WHAT YOU NEED TO DO — Could you give these entries again with "GUI agent" switched to "screen assistant" throughout, leaving everything else unchanged?

━━━━

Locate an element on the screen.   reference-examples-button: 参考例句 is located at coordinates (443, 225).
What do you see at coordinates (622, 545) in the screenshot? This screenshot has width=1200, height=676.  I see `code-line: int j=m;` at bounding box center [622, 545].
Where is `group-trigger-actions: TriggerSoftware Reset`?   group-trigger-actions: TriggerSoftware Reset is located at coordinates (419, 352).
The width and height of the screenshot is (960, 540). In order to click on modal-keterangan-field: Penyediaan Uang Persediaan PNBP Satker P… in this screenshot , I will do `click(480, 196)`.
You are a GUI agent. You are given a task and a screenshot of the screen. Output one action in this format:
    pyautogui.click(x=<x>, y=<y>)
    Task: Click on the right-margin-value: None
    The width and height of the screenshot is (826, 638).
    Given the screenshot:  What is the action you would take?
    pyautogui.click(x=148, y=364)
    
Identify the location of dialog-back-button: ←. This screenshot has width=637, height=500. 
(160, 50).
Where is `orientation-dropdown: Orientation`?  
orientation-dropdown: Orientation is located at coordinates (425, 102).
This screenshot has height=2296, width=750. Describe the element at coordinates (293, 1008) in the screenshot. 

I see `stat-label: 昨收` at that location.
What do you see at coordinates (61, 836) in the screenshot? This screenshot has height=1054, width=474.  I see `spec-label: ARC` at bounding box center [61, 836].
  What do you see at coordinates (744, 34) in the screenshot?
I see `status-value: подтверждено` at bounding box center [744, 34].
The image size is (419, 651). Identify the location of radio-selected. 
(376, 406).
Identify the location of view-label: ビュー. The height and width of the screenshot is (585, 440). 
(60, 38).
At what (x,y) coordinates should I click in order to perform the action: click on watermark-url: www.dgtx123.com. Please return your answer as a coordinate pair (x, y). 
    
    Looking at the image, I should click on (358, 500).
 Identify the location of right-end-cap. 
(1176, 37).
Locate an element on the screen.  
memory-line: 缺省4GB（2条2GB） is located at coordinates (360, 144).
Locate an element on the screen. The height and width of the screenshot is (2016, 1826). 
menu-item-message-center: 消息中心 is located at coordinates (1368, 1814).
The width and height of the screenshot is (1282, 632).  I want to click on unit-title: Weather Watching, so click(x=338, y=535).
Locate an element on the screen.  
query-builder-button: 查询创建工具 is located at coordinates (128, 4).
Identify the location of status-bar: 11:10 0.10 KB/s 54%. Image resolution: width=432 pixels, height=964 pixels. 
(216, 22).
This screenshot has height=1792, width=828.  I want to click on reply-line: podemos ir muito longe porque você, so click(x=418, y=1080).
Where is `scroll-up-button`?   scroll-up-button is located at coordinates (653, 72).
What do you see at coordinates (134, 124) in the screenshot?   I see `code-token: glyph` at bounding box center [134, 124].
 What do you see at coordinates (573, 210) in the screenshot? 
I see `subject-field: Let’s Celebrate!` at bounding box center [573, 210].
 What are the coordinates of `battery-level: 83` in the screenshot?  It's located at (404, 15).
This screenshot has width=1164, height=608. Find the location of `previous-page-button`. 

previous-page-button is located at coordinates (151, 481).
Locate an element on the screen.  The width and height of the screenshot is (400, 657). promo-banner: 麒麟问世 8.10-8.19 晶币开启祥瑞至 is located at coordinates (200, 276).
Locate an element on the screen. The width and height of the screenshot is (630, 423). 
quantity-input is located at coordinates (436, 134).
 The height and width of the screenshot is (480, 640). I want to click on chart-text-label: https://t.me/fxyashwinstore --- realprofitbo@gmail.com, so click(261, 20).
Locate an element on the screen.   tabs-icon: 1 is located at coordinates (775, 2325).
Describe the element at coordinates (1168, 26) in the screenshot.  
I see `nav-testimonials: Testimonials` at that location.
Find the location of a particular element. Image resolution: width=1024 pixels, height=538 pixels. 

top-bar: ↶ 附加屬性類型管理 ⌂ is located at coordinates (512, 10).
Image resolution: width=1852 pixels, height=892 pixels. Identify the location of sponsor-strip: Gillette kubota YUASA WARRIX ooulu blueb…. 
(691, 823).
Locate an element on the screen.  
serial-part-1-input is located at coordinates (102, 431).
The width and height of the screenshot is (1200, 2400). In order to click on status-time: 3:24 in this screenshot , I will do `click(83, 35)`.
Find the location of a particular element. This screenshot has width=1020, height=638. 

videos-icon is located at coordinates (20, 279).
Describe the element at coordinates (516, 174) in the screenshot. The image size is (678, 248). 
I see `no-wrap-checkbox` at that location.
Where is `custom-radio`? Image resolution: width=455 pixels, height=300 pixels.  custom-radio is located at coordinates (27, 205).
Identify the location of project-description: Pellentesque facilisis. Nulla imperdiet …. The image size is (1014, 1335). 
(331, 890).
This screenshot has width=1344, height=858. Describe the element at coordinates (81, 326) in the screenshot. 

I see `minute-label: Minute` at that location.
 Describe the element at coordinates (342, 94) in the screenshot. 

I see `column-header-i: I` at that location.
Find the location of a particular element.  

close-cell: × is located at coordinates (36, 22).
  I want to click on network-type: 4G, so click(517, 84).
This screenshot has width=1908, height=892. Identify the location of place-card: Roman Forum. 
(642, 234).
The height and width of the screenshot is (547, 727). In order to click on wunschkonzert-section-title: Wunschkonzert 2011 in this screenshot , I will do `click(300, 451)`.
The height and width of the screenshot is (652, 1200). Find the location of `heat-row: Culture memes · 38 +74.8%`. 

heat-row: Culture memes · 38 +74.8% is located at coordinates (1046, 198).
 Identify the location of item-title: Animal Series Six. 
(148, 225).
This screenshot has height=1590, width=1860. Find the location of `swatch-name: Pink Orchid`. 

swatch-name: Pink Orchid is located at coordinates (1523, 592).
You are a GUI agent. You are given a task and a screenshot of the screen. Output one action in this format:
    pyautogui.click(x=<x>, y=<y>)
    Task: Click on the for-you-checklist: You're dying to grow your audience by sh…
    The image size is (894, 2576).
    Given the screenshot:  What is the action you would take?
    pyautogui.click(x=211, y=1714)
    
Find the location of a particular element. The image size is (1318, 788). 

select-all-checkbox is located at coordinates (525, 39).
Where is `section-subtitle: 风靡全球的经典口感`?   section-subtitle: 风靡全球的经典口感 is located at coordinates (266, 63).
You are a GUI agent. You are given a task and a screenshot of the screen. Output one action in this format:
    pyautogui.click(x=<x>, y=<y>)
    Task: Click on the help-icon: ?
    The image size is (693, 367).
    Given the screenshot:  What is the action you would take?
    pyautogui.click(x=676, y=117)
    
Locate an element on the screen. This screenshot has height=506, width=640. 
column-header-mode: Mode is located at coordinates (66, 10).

━━━━

RESPONSE —
Locate an element on the screen.   reference-examples-button: 参考例句 is located at coordinates (443, 225).
What do you see at coordinates (622, 545) in the screenshot? This screenshot has width=1200, height=676.  I see `code-line: int j=m;` at bounding box center [622, 545].
Where is `group-trigger-actions: TriggerSoftware Reset`?   group-trigger-actions: TriggerSoftware Reset is located at coordinates (419, 352).
The width and height of the screenshot is (960, 540). In order to click on modal-keterangan-field: Penyediaan Uang Persediaan PNBP Satker P… in this screenshot , I will do `click(480, 196)`.
You are a screen assistant. You are given a task and a screenshot of the screen. Output one action in this format:
    pyautogui.click(x=<x>, y=<y>)
    Task: Click on the right-margin-value: None
    The width and height of the screenshot is (826, 638).
    Given the screenshot:  What is the action you would take?
    pyautogui.click(x=148, y=364)
    
Identify the location of dialog-back-button: ←. This screenshot has width=637, height=500. 
(160, 50).
Where is `orientation-dropdown: Orientation`?  
orientation-dropdown: Orientation is located at coordinates (425, 102).
This screenshot has height=2296, width=750. Describe the element at coordinates (293, 1008) in the screenshot. 

I see `stat-label: 昨收` at that location.
What do you see at coordinates (61, 836) in the screenshot? This screenshot has height=1054, width=474.  I see `spec-label: ARC` at bounding box center [61, 836].
  What do you see at coordinates (744, 34) in the screenshot?
I see `status-value: подтверждено` at bounding box center [744, 34].
The image size is (419, 651). Identify the location of radio-selected. 
(376, 406).
Identify the location of view-label: ビュー. The height and width of the screenshot is (585, 440). 
(60, 38).
At what (x,y) coordinates should I click in order to perform the action: click on watermark-url: www.dgtx123.com. Please return your answer as a coordinate pair (x, y). 
    
    Looking at the image, I should click on (358, 500).
 Identify the location of right-end-cap. 
(1176, 37).
Locate an element on the screen.  
memory-line: 缺省4GB（2条2GB） is located at coordinates (360, 144).
Locate an element on the screen. The height and width of the screenshot is (2016, 1826). 
menu-item-message-center: 消息中心 is located at coordinates (1368, 1814).
The width and height of the screenshot is (1282, 632).  I want to click on unit-title: Weather Watching, so click(x=338, y=535).
Locate an element on the screen.  
query-builder-button: 查询创建工具 is located at coordinates (128, 4).
Identify the location of status-bar: 11:10 0.10 KB/s 54%. Image resolution: width=432 pixels, height=964 pixels. 
(216, 22).
This screenshot has height=1792, width=828.  I want to click on reply-line: podemos ir muito longe porque você, so click(x=418, y=1080).
Where is `scroll-up-button`?   scroll-up-button is located at coordinates (653, 72).
What do you see at coordinates (134, 124) in the screenshot?   I see `code-token: glyph` at bounding box center [134, 124].
 What do you see at coordinates (573, 210) in the screenshot? 
I see `subject-field: Let’s Celebrate!` at bounding box center [573, 210].
 What are the coordinates of `battery-level: 83` in the screenshot?  It's located at (404, 15).
This screenshot has width=1164, height=608. Find the location of `previous-page-button`. 

previous-page-button is located at coordinates (151, 481).
Locate an element on the screen.  The width and height of the screenshot is (400, 657). promo-banner: 麒麟问世 8.10-8.19 晶币开启祥瑞至 is located at coordinates (200, 276).
Locate an element on the screen. The width and height of the screenshot is (630, 423). 
quantity-input is located at coordinates (436, 134).
 The height and width of the screenshot is (480, 640). I want to click on chart-text-label: https://t.me/fxyashwinstore --- realprofitbo@gmail.com, so click(261, 20).
Locate an element on the screen.   tabs-icon: 1 is located at coordinates (775, 2325).
Describe the element at coordinates (1168, 26) in the screenshot.  
I see `nav-testimonials: Testimonials` at that location.
Find the location of a particular element. Image resolution: width=1024 pixels, height=538 pixels. 

top-bar: ↶ 附加屬性類型管理 ⌂ is located at coordinates (512, 10).
Image resolution: width=1852 pixels, height=892 pixels. Identify the location of sponsor-strip: Gillette kubota YUASA WARRIX ooulu blueb…. 
(691, 823).
Locate an element on the screen.  
serial-part-1-input is located at coordinates (102, 431).
The width and height of the screenshot is (1200, 2400). In order to click on status-time: 3:24 in this screenshot , I will do `click(83, 35)`.
Find the location of a particular element. This screenshot has width=1020, height=638. 

videos-icon is located at coordinates (20, 279).
Describe the element at coordinates (516, 174) in the screenshot. The image size is (678, 248). 
I see `no-wrap-checkbox` at that location.
Where is `custom-radio`? Image resolution: width=455 pixels, height=300 pixels.  custom-radio is located at coordinates (27, 205).
Identify the location of project-description: Pellentesque facilisis. Nulla imperdiet …. The image size is (1014, 1335). 
(331, 890).
This screenshot has width=1344, height=858. Describe the element at coordinates (81, 326) in the screenshot. 

I see `minute-label: Minute` at that location.
 Describe the element at coordinates (342, 94) in the screenshot. 

I see `column-header-i: I` at that location.
Find the location of a particular element.  

close-cell: × is located at coordinates (36, 22).
  I want to click on network-type: 4G, so click(517, 84).
This screenshot has width=1908, height=892. Identify the location of place-card: Roman Forum. 
(642, 234).
The height and width of the screenshot is (547, 727). In order to click on wunschkonzert-section-title: Wunschkonzert 2011 in this screenshot , I will do `click(300, 451)`.
The height and width of the screenshot is (652, 1200). Find the location of `heat-row: Culture memes · 38 +74.8%`. 

heat-row: Culture memes · 38 +74.8% is located at coordinates (1046, 198).
 Identify the location of item-title: Animal Series Six. 
(148, 225).
This screenshot has height=1590, width=1860. Find the location of `swatch-name: Pink Orchid`. 

swatch-name: Pink Orchid is located at coordinates (1523, 592).
You are a screen assistant. You are given a task and a screenshot of the screen. Output one action in this format:
    pyautogui.click(x=<x>, y=<y>)
    Task: Click on the for-you-checklist: You're dying to grow your audience by sh…
    The image size is (894, 2576).
    Given the screenshot:  What is the action you would take?
    pyautogui.click(x=211, y=1714)
    
Find the location of a particular element. The image size is (1318, 788). 

select-all-checkbox is located at coordinates (525, 39).
Where is `section-subtitle: 风靡全球的经典口感`?   section-subtitle: 风靡全球的经典口感 is located at coordinates (266, 63).
You are a screen assistant. You are given a task and a screenshot of the screen. Output one action in this format:
    pyautogui.click(x=<x>, y=<y>)
    Task: Click on the help-icon: ?
    The image size is (693, 367).
    Given the screenshot:  What is the action you would take?
    pyautogui.click(x=676, y=117)
    
Locate an element on the screen. This screenshot has height=506, width=640. 
column-header-mode: Mode is located at coordinates (66, 10).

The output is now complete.